WHAT YOU HAVE TO DO:
Return the material from the line containing "Given: Click the" through the line containing "should pyautogui.click(x=927, y=89).", inclusive, reproducing those lines unchanged.

(Data extracted from a collection)
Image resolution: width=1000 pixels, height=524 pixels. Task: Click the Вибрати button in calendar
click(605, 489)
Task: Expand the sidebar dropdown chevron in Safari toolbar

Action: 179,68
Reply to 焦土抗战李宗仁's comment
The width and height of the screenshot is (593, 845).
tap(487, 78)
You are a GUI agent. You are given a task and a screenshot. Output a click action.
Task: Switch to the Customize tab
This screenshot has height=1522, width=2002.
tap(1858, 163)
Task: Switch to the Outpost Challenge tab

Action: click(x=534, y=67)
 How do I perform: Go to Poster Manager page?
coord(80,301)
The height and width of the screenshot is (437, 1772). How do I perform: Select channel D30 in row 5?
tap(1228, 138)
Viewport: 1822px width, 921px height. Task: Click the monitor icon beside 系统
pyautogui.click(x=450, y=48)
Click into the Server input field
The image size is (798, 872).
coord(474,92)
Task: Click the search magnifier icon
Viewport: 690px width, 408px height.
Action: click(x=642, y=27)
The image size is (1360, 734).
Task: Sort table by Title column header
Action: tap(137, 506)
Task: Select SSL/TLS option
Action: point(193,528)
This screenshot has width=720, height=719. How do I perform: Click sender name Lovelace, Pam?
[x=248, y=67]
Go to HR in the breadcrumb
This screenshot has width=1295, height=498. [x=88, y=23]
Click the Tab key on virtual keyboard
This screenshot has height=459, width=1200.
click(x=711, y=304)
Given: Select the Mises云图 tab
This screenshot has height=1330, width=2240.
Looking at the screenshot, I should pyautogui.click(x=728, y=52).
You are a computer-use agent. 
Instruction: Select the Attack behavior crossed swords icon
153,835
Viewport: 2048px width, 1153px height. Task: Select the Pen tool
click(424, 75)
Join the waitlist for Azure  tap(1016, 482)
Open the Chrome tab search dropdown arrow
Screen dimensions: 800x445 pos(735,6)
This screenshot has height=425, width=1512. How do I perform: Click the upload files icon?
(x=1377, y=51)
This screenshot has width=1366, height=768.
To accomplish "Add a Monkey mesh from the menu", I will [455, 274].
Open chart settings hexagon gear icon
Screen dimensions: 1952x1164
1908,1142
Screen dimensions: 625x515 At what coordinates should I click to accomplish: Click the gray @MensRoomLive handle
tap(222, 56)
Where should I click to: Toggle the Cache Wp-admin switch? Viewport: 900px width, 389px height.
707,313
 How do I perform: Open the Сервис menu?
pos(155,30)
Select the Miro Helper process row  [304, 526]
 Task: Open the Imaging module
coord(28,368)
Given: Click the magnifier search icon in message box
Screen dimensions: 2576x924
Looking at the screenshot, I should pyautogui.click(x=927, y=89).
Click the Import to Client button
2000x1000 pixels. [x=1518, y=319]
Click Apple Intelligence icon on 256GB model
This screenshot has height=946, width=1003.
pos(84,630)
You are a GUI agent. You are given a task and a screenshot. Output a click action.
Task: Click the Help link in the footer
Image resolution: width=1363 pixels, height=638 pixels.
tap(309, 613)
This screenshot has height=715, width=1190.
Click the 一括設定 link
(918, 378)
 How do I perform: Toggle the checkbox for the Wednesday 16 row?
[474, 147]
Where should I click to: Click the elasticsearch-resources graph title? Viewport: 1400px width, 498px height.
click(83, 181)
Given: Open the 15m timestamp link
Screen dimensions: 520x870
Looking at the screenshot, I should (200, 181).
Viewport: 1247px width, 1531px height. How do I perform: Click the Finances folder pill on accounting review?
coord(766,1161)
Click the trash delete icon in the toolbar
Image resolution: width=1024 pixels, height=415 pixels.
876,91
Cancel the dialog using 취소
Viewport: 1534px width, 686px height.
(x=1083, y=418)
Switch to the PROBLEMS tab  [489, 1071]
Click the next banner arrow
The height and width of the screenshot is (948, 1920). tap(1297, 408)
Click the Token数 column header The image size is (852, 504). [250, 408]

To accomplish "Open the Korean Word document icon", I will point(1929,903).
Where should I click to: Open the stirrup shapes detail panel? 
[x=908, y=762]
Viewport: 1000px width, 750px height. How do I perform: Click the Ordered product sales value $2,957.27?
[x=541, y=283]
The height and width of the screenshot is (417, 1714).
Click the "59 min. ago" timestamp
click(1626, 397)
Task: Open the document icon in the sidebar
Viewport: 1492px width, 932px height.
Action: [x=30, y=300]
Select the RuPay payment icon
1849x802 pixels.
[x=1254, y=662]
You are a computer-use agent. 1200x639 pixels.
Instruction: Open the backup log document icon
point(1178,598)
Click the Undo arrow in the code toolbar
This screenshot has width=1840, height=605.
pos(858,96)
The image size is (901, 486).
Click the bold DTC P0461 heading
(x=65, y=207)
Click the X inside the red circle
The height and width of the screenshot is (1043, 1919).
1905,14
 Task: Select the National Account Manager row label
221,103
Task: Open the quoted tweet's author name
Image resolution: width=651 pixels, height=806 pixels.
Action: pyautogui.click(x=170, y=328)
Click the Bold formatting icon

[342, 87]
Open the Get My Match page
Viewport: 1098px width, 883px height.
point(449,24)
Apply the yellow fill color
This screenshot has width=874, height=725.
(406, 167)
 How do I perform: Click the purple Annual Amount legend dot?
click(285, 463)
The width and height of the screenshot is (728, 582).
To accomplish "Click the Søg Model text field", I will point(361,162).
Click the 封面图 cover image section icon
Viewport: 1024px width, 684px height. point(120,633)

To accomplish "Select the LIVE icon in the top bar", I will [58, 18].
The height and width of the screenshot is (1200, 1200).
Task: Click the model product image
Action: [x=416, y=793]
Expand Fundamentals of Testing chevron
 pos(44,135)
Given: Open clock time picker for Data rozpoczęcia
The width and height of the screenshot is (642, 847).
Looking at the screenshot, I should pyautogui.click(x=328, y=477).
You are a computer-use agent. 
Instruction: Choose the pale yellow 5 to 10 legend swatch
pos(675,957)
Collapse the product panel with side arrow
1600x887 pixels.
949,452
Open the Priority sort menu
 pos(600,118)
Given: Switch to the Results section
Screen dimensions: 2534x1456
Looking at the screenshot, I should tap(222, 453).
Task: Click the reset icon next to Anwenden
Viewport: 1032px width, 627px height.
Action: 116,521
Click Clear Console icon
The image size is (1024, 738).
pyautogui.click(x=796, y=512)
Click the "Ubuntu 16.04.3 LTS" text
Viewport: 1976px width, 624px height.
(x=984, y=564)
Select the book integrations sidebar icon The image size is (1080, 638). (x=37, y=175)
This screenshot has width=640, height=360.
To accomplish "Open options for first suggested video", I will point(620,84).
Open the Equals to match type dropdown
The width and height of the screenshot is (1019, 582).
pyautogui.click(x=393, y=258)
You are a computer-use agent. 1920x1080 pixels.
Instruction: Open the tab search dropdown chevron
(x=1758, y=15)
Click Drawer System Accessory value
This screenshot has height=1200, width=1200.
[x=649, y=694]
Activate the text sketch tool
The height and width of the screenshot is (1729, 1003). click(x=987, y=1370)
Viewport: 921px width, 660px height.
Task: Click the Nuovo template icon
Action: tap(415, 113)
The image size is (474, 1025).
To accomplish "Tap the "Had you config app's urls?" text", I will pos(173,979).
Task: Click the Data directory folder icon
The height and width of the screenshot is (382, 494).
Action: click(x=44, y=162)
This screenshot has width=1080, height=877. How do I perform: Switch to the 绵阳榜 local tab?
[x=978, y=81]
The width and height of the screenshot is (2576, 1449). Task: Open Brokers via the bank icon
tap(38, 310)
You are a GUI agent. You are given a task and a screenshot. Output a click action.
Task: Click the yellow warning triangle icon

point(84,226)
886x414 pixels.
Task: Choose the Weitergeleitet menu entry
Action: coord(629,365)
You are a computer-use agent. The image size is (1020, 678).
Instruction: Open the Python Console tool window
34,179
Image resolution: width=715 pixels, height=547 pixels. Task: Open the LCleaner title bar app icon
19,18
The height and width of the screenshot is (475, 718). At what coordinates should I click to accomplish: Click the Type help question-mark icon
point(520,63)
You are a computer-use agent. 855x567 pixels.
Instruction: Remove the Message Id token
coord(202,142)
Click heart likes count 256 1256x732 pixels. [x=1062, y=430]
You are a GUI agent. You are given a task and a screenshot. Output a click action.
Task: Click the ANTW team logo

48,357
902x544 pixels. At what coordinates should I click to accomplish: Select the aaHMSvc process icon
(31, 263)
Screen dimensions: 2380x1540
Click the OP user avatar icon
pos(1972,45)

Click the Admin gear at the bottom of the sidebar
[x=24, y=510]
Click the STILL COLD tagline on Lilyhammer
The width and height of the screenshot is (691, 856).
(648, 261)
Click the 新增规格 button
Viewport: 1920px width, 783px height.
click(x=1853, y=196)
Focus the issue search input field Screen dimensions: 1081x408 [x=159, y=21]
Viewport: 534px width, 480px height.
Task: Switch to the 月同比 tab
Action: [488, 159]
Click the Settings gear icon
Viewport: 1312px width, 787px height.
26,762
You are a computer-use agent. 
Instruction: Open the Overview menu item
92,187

WRITTEN ANSWER:
Given: Click the magnifier search icon in message box
Screen dimensions: 2576x924
Looking at the screenshot, I should pyautogui.click(x=927, y=89).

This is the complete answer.